2022 Q4 Commentary: The Future is Always Uncertain
- 2022 was a year of non-linear recovery which incorporated significant political, financial, investment and human turmoil. Many of us are glad that 2022 is behind us, but time is a human construct. There is nothing that forces a reversal of events or redirection simply because we crossed over to another day, which just happens to be the first day of a new calendar year. The conditions on the ground have not shifted a bit, so the end of the fourth quarter and the beginning of the first quarter are just a passage of time and do not materially change any factors or the path upon which the global economy has been traveling.
- Uncertainty about central banks’ monetary policies in their attempt to respond and contain inflation and how the markets will anticipate and respond remain omnipresence. Will the U.S. end in a soft landing or a hard landing/recession? Perhaps a recession is a good outcome, allowing the economy to cleanse and start anew. Will we be in stagflation for an extended period with elevated inflation and sub-trend growth?

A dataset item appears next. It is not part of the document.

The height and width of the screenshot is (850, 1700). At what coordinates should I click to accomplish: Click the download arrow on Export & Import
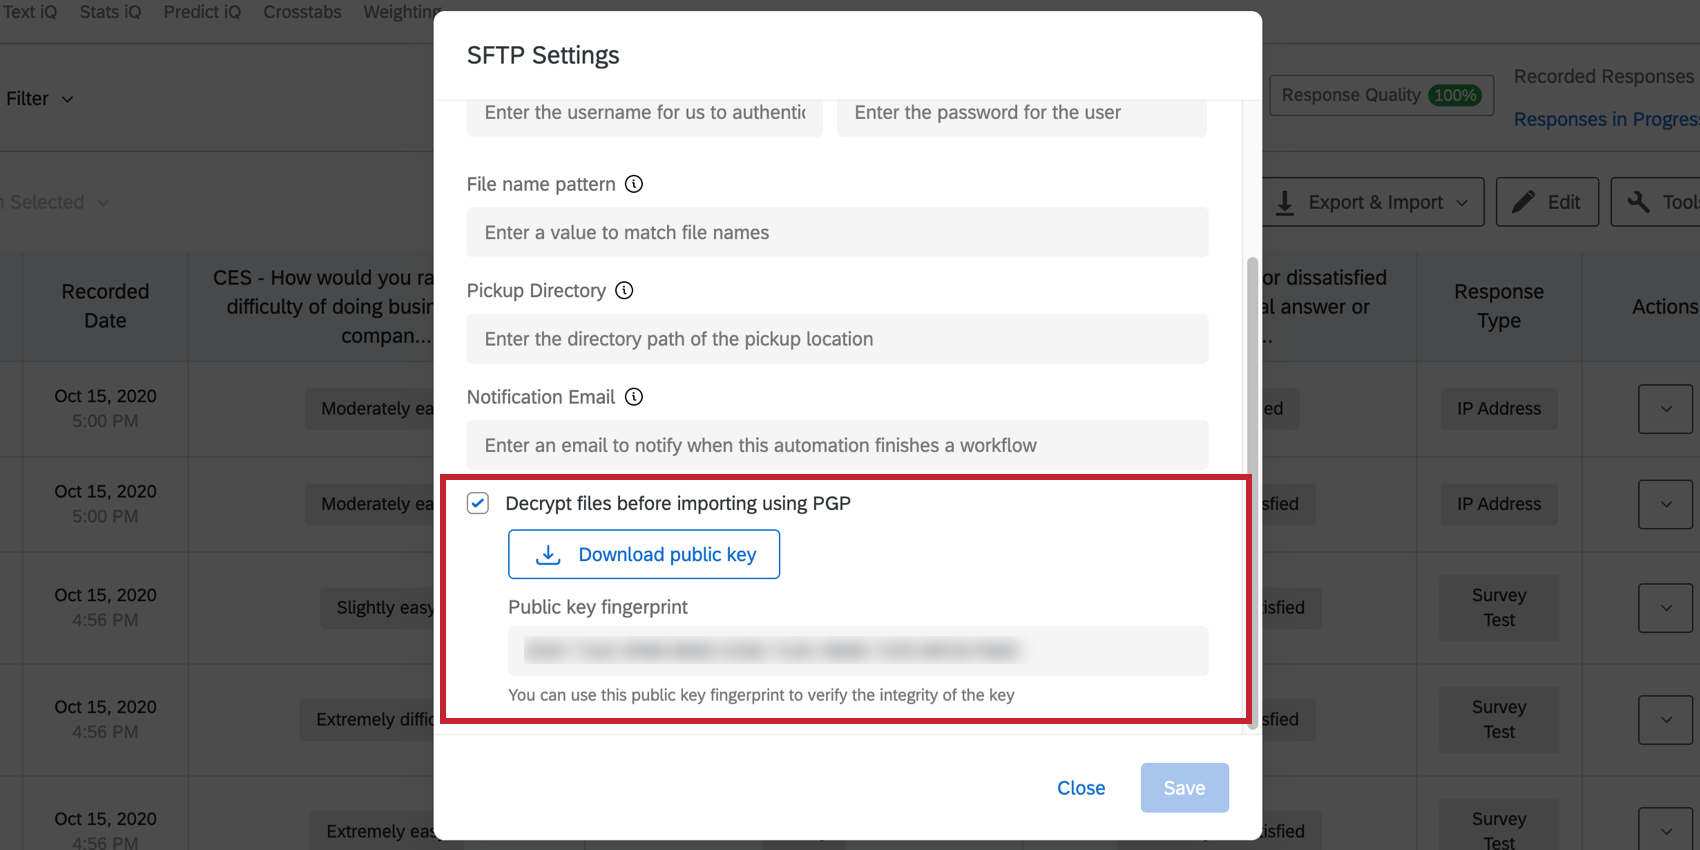1287,202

- The humanitarian crisis in Ukraine and continuing economic and trade fallout can stop at any time or carry on for years to come. What is clear is that Russia’s desire to contain NATO expansion has backfired with Finland and Sweden applying to join the alliance. Nonetheless, without an off-ramp for Putin, it is hard to see when and how the war will end.
- Regardless of the rhetoric of supporting the One China Policy1, the ground has shifted much since 1979 with the rise of China and the growing U.S. view of China as more than a strategic competitor (made in part as a response to a more muscular China globally, especially the South and East China Sea expansion). The words and deeds taken by the U.S. against the PRC and the significant additional support, politically and militarily, as well as trade and other exchanges for Taiwan have caused all to focus on the China-Taiwan relations. This is made more pronounced in the post Russian-Ukraine world. The geopolitical tension between the two largest world economies is adding risks and uncertainties to geopolitics, trade, finance, and alliances globally. Although both sides are not interested in erupting into a hot war, the ever ratcheting up of rhetoric and actions and counteractions are moving the world ever closer to an accidental war.